2nd May 2012
A recent ruling by the Labour Court means that management plans to impose a standardised 35-hour week for all local authority staff has been at least postponed as discussions continue.
Management had sought to impose the change from the end of April, claiming that it is entitled to do so under the Croke Park agreement. IMPACT has said the agreement does not allow the imposition of increased working hours for existing staff.
The union took the case to the Labour Relations Commission, which referred it to the Labour Court after the two sides failed to agree. The Labour Court has ordered the two sides to enter further discussions and says it will schedule another hearing within eight weeks if they fail to agree. Under Croke Park the Court can ultimately make a binding ruling.

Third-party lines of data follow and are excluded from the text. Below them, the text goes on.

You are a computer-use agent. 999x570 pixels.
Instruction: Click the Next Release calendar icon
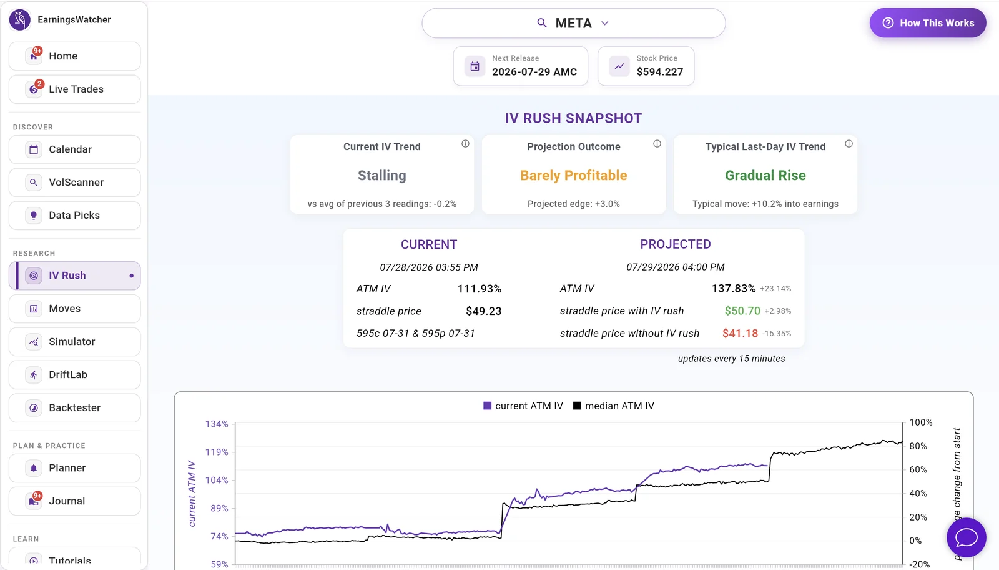(x=475, y=66)
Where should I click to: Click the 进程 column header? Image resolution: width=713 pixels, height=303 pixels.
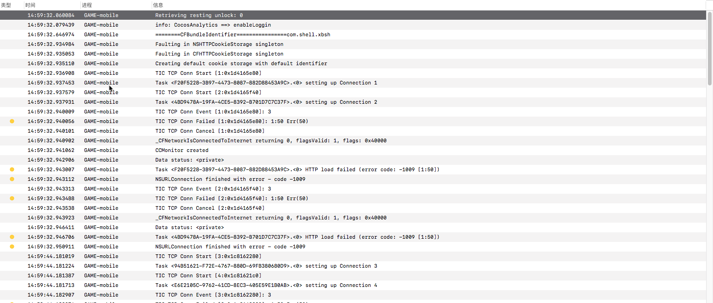(x=86, y=5)
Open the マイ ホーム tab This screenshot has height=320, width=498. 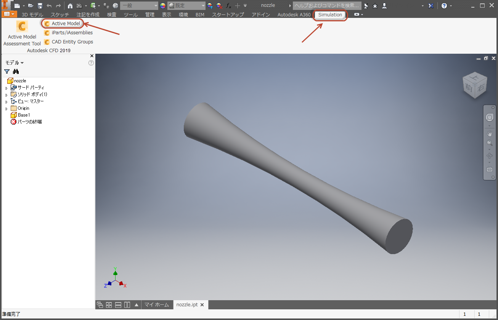(x=157, y=304)
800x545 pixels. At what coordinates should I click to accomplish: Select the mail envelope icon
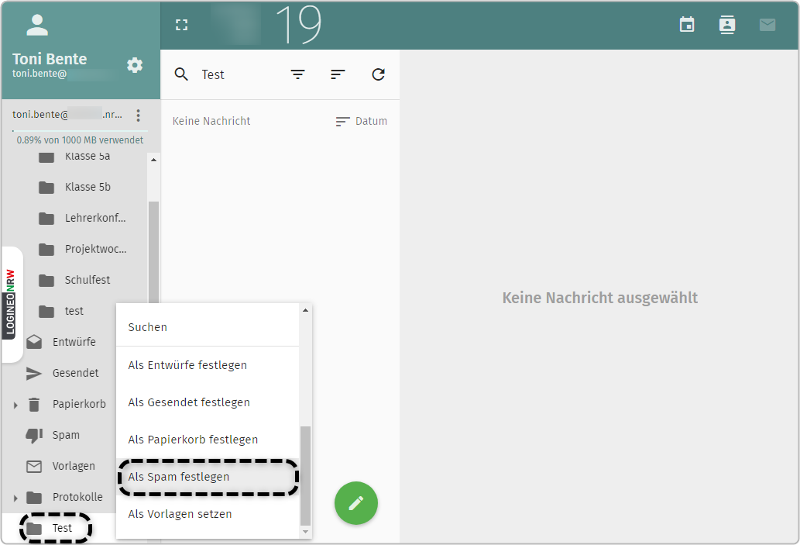pyautogui.click(x=767, y=24)
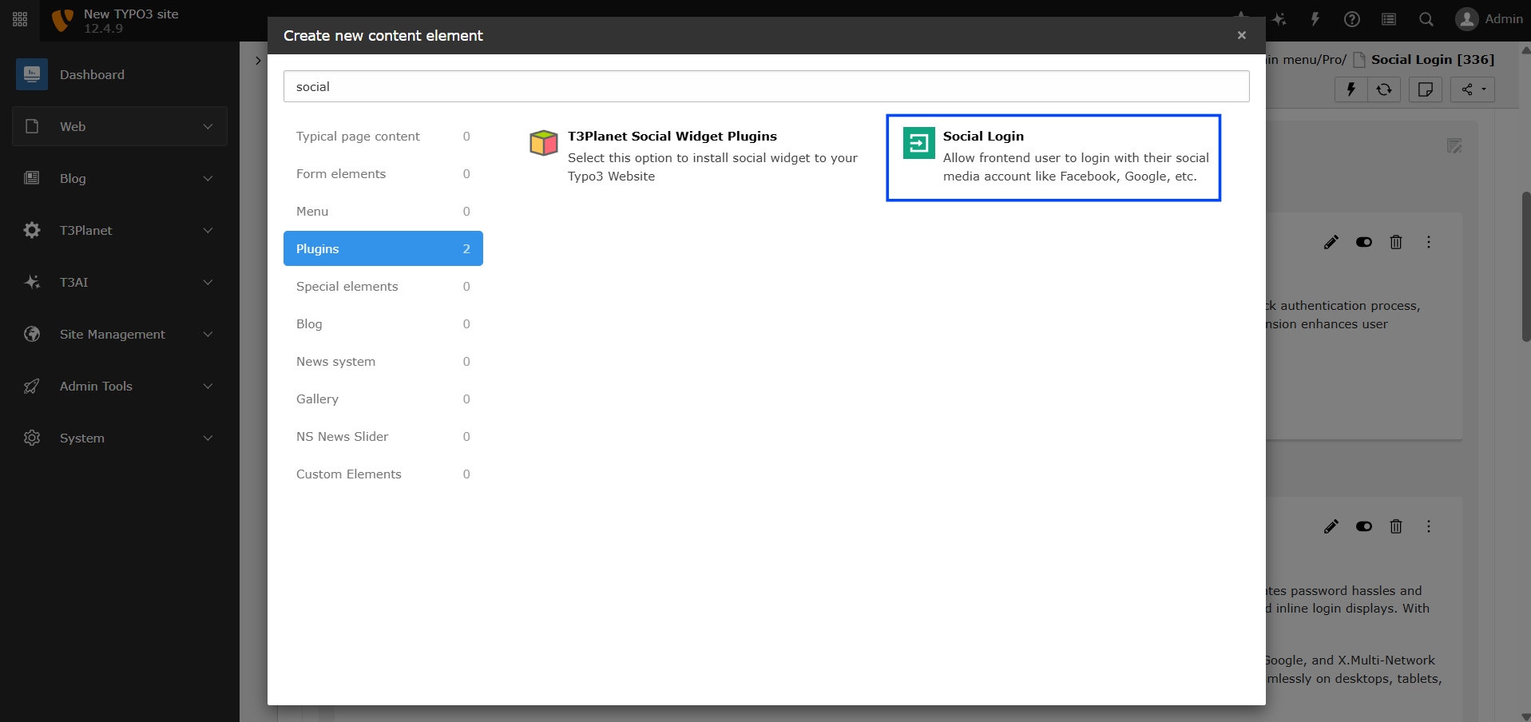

IMPACT national secretary Peter Nolan says the union has acknowledged the potential benefits of standardising working hours across local authorities over time. But he said Croke Park did not require existing local authority staff to work extra hours.
“Croke Park sets out very specific changes required in each sector, including local government. These do not include a requirement for increased weekly hours or reduced annual leave in the local authority sector. In education, by contrast, Croke Park is absolutely explicit that teachers must work an additional hour per week. It is inconceivable that the agreement could require a much more substantial increase in local authority working time without being at least equally explicit,” he said.
IMPACT successfully resisted management attempts to reduced leave arrangements for all local authority workers last year.
In the meantime, the union has convened a meeting of representatives from all local authority branches whose members would be affected by the proposed changes.